Fogle had just shaken his head in disbelief.

Megan pushed that picture out of her head and concentrated on the present. This time, she was assisted by one co-worker, the co-worker's brother and the brother's co-worker. The difference in the mind sets between the two groups was staggering.

"Uff," Charlie grunted. "What's in here? Feels like books."

"Indeed?" Larry said. The carton wasn't sealed; the flaps were merely tucked into each other to keep them shut. Larry pried at the carton Charlie was carrying and peeked inside. "Looks like books," he said.

"Fleinhardt, move it before I drop these on your foot," Charlie grunted.

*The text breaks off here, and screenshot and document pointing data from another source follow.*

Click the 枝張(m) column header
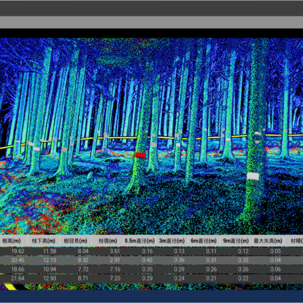Viewport: 303px width, 303px height. point(108,241)
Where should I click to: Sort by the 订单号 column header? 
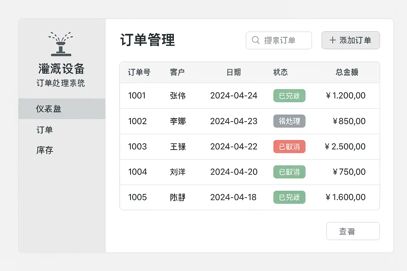[x=139, y=72]
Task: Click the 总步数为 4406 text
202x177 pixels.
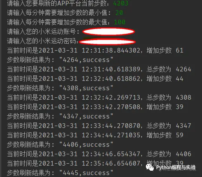Action: click(169, 154)
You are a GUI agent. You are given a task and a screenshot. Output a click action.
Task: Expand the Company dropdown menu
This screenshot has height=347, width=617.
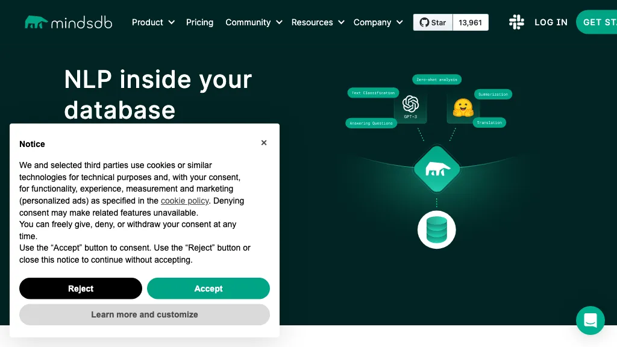click(x=378, y=22)
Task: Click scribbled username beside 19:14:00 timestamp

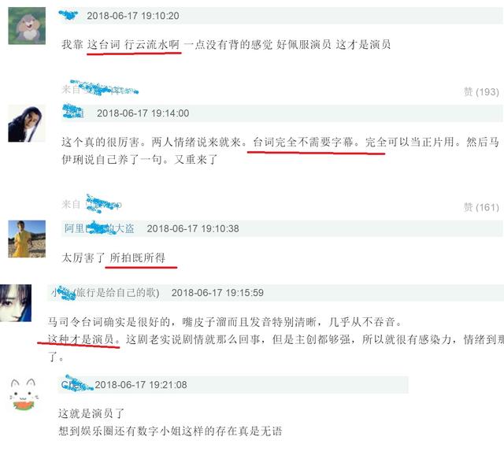Action: coord(73,112)
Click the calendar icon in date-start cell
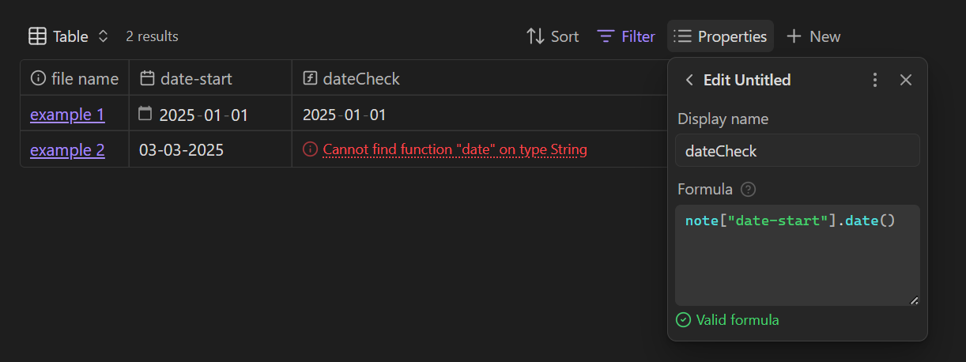966x362 pixels. click(145, 114)
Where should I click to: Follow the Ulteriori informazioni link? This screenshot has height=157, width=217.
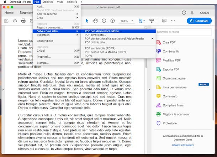pyautogui.click(x=183, y=145)
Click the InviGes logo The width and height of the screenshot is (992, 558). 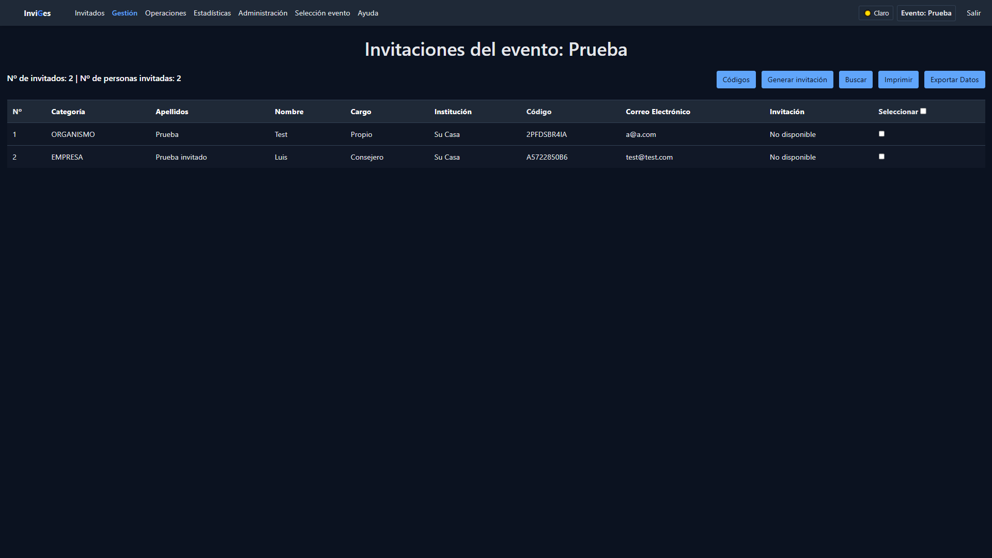(37, 13)
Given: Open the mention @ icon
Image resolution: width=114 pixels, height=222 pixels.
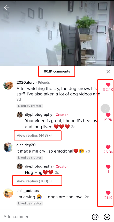Looking at the screenshot, I should coord(95,217).
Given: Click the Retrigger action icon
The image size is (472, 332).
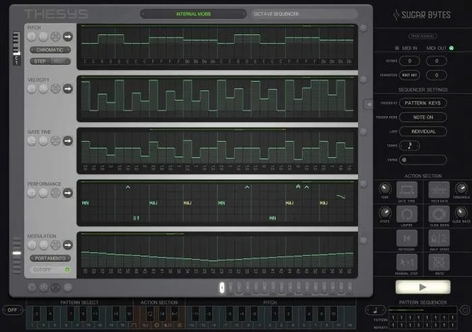Looking at the screenshot, I should (x=407, y=238).
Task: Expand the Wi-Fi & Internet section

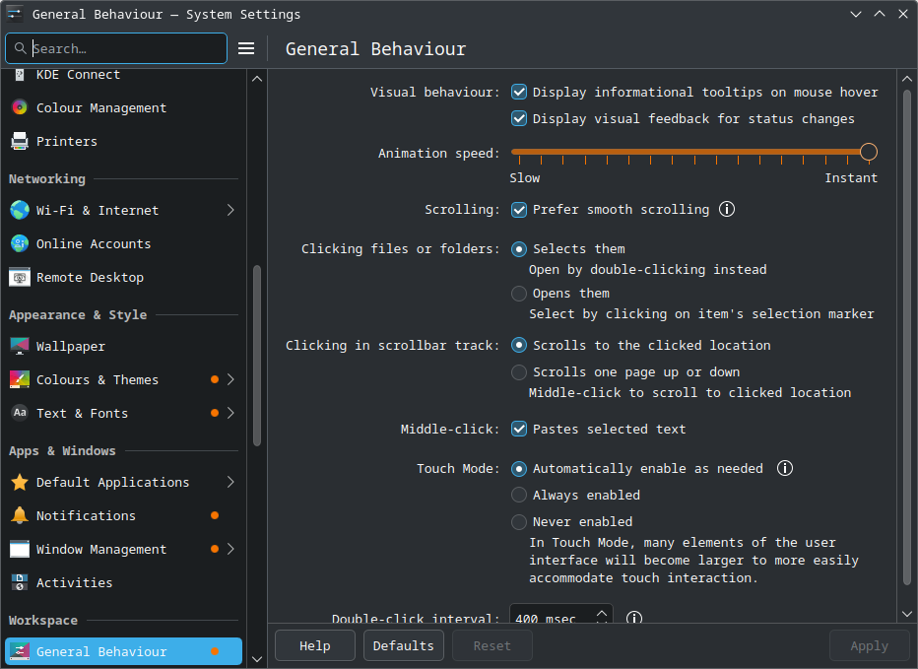Action: pos(230,210)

"Under what categories do your publications fall, Agent Reeves?" Larry asked. "Fiction? Non-fiction?"

"That about covers everybody's book collection," Charlie sighed as he maneuvered around his friend.

Larry pried open the top of another carton and peeked. "Ah, Dumas, Baroness Orczy, Isaac Asimov, Dame Agatha Christie, Dorothy L Sayers…"

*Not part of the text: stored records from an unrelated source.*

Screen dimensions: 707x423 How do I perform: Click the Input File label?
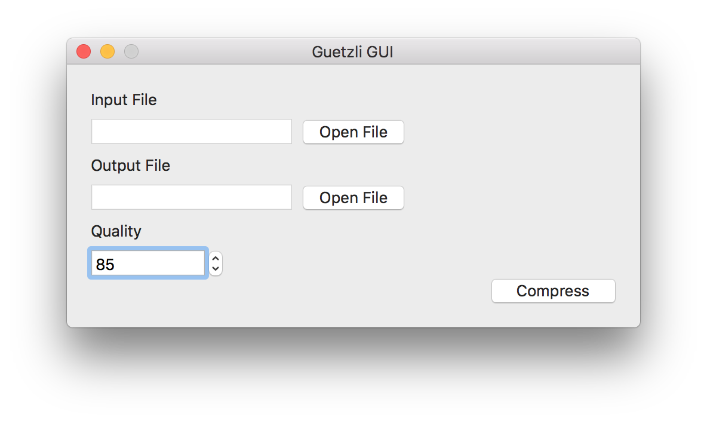click(124, 100)
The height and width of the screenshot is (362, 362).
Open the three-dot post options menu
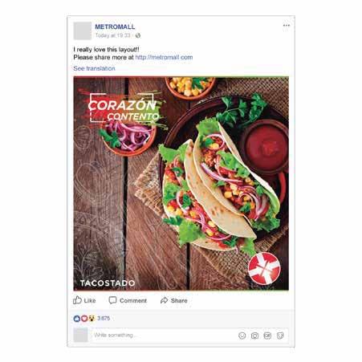click(x=287, y=26)
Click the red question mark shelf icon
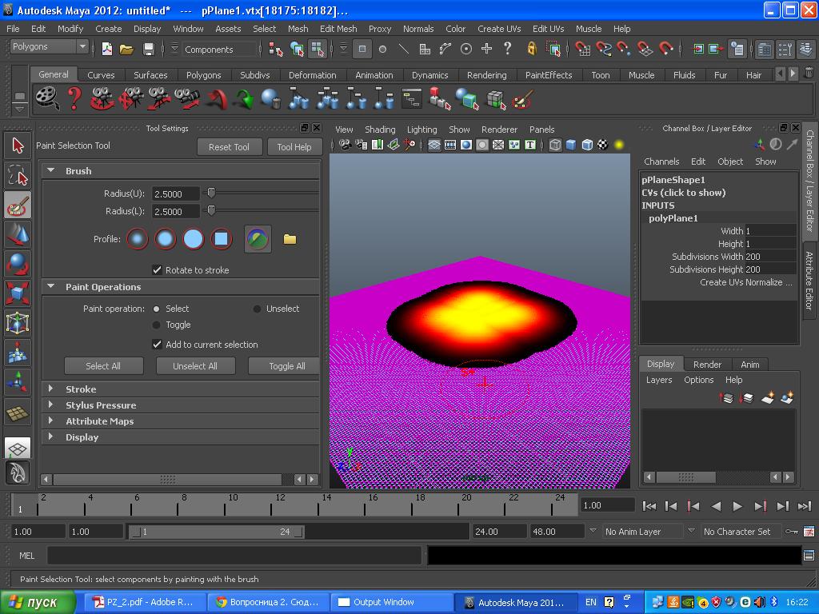The width and height of the screenshot is (819, 614). [x=74, y=99]
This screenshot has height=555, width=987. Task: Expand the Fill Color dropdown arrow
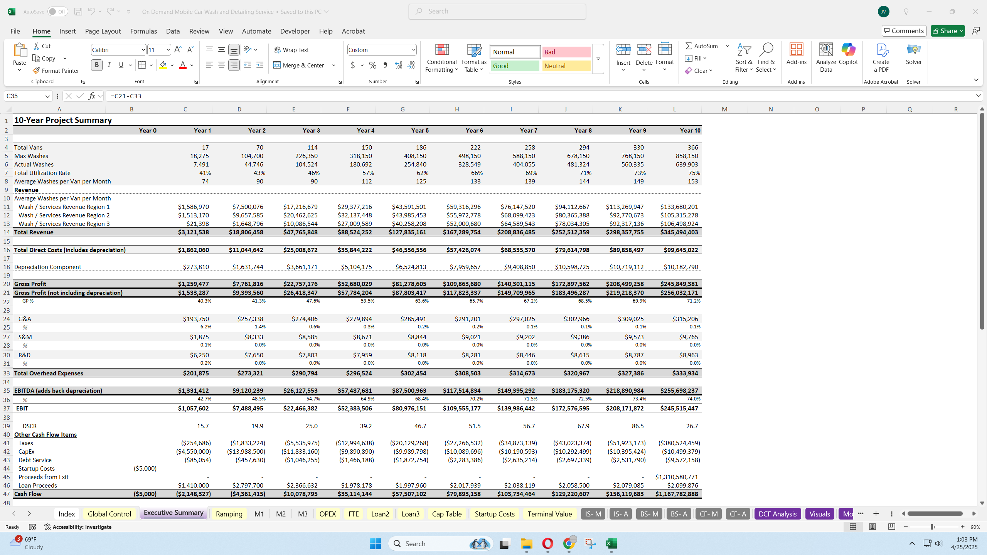[172, 66]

"C'mon, Fleinhardt, less potential energy, more kinetic energy!" Charlie barked.

"Charles, you'll never make a living at stand up comedy," Larry muttered. He hefted up the carton and followed Charlie up the stairs.

"I could have told you that about thirty years ago," Don groused. The dark haired FBI agent was making a production out of being dragged here against his will, but Megan suspected that his complaints were merely a matter of form.

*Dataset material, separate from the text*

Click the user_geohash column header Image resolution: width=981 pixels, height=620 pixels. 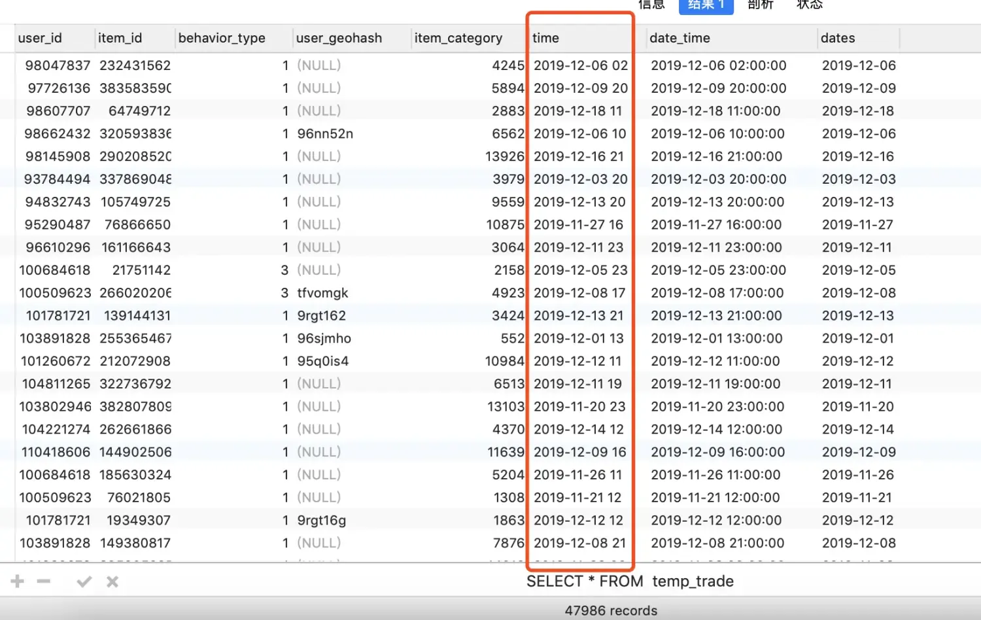pyautogui.click(x=339, y=38)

To Megan, Don added, "So, these aren't all work related?"

"Nope, I read for fun," Megan said. She braced herself for some mockery. It came, but it wasn't directed at her… not entirely, anyway.

"Really? You got some comic books in there?" Don asked with a slight smile. "Or maybe the latest issue of Fibonacci Quarterly? Charlie was droolin' over that one, I'm telling ya."

Charlie rolled his eyes. "Thanks for reminding me," he said. "I have to get my copy back from Amita. She wanted to read Branson's _A Combinatorial Interpretation of Identities Involving Stirling Numbers and Their Generalizations_."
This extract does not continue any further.